Uma das concorrentes do mercado, a Thomson Reuters, que lançou o CoCouncel Core (“um assistente jurídico movido a IA generativa”), dá exemplos das “funções” que sua máquina pode exercer — tais como:

  1. Preparar o advogado para inquirir testemunhas. “Receba rapidamente um esboço de tópicos e perguntas para um depoimento ou entrevista de uma testemunha”.
  2. Pesquisar banco de dados. “Encontre um documento em seu banco de dados que aborde um tópico específico ou responda a uma pergunta específica”.
  3. Revisar documentos. “Realize uma revisão completa, palavra por palavra, de um pequeno conjunto de documentos para responder a um conjunto de perguntas”.
  4. Fazer sumários de documentos. “Revise um único documento ou um conjunto de documentos longos e complicados para extrair informações relevantes”.
  5. Extrair dados de contratos. “Prepare uma revisão palavra por palavra de um conjunto de contratos para responder a perguntas específicas”.
  6. Compliance com política contratual. “Determine se um conjunto de contratos está em conformidade com políticas ou diretrizes específicas”.
  7. Personalizar o idioma para redação. “Aponte o CoCounsel para um banco de dados de documentos para sintetizar uma cláusula baseada na linguagem do seu repositório. Também funciona para correspondência”.
  8. Cronologia de eventos. “Um dos recursos mais solicitados até agora, a linha do tempo transforma rapidamente uma série de documentos em uma série cronológica de eventos. O CoCounsel também pode ler escrita à mão”.

Reação dos advogados

Os sócios das bancas poderão não gostar das mudanças. Mas os advogados empregados certamente irão gostar porque, segundo a voz corrente, eles odeiam o sistema de horas faturáveis.

Para começar, é um “trabalhão” registrar, durante todo o dia, as horas faturáveis, descontadas as não faturáveis, tais como as do lanche (ou almoço), cafezinho, telefonemas particulares ou de outros clientes, idas ao banheiro, interrupção dos colegas, tempos de espera ou de descanso, etc.

Também são horas não faturáveis, mas são responsabilidades dos advogados, tarefas administrativas, desenvolvimento de negócios, esforços de marketing e de conquista de clientes, educação jurídica continuada, etc.
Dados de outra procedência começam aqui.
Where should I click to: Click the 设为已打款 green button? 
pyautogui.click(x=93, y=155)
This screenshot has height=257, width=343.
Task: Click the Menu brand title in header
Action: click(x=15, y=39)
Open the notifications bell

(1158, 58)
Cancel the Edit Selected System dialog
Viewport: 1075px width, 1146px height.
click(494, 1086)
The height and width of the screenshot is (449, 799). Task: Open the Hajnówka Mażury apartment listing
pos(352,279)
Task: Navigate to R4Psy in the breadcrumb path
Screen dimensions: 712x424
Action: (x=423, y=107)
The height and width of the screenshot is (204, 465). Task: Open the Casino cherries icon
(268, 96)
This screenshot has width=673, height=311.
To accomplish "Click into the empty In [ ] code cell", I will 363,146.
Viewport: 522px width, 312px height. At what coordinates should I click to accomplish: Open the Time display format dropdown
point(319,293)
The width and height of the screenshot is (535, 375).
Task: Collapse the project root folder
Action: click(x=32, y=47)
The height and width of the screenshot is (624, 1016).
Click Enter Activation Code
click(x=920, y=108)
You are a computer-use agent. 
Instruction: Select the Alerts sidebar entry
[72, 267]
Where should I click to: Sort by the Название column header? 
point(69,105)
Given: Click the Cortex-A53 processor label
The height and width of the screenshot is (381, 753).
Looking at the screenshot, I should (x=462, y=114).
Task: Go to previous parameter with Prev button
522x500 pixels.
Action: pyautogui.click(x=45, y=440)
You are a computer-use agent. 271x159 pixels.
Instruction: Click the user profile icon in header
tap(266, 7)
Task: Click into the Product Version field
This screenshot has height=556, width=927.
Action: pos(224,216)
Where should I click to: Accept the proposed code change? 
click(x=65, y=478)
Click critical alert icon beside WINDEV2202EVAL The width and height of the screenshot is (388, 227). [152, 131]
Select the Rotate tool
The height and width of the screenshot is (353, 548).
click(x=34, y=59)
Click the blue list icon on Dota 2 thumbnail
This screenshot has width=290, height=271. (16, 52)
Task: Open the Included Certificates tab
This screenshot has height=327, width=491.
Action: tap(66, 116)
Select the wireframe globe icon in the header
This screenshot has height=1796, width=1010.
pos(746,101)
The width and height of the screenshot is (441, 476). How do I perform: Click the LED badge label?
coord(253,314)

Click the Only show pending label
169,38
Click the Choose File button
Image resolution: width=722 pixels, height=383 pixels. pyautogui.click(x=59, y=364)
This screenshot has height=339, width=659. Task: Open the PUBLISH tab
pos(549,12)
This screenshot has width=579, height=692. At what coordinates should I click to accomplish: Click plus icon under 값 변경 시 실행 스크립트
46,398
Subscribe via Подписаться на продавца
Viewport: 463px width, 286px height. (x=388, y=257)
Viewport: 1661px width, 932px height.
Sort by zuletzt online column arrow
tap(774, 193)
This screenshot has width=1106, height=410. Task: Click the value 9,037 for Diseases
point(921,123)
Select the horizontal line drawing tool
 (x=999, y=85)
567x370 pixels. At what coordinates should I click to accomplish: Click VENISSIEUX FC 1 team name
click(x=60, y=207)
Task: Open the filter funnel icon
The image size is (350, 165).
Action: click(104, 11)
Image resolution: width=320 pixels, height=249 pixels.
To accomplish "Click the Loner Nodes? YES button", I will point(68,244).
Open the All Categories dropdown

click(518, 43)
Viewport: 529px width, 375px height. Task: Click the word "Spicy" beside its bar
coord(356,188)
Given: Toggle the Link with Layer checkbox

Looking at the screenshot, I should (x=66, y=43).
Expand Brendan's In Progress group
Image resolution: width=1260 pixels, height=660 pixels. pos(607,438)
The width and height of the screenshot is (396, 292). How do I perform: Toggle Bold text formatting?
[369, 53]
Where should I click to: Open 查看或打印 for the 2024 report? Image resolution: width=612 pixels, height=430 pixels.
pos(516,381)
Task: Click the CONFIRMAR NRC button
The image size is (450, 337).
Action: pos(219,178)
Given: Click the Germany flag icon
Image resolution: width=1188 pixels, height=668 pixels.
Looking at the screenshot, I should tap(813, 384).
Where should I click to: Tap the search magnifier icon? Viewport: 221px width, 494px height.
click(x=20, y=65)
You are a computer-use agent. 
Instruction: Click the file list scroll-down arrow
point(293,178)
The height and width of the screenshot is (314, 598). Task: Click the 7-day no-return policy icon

Apesar disso, muitas bancas exigem que o advogado cumpra uma cota muito alta de horas faturáveis, para que ele seja considerado “lucrativo” para a banca e espera se tornar um sócio, um dia. Em média, as bancas requerem que o advogado cumpra uma meta de 1.900 a mais de 2 mil horas por ano — em média, 40 horas por semana.

Descontado o tempo de interrupções, os feriados, férias, ausência por motivo de saúde, o advogado tem, no final das contas, de trabalhar até altas horas ou aos sábados para compensar o tempo “perdido”.

Muitos advogados têm também um problema de consciência. Acham que lançam um  excesso de horas faturáveis na conta do cliente, sem lhe oferecer, no entanto, o devido valor pelo serviço prestado. Acham que o escritório está oferecendo quantidade, em vez de qualidade de trabalho.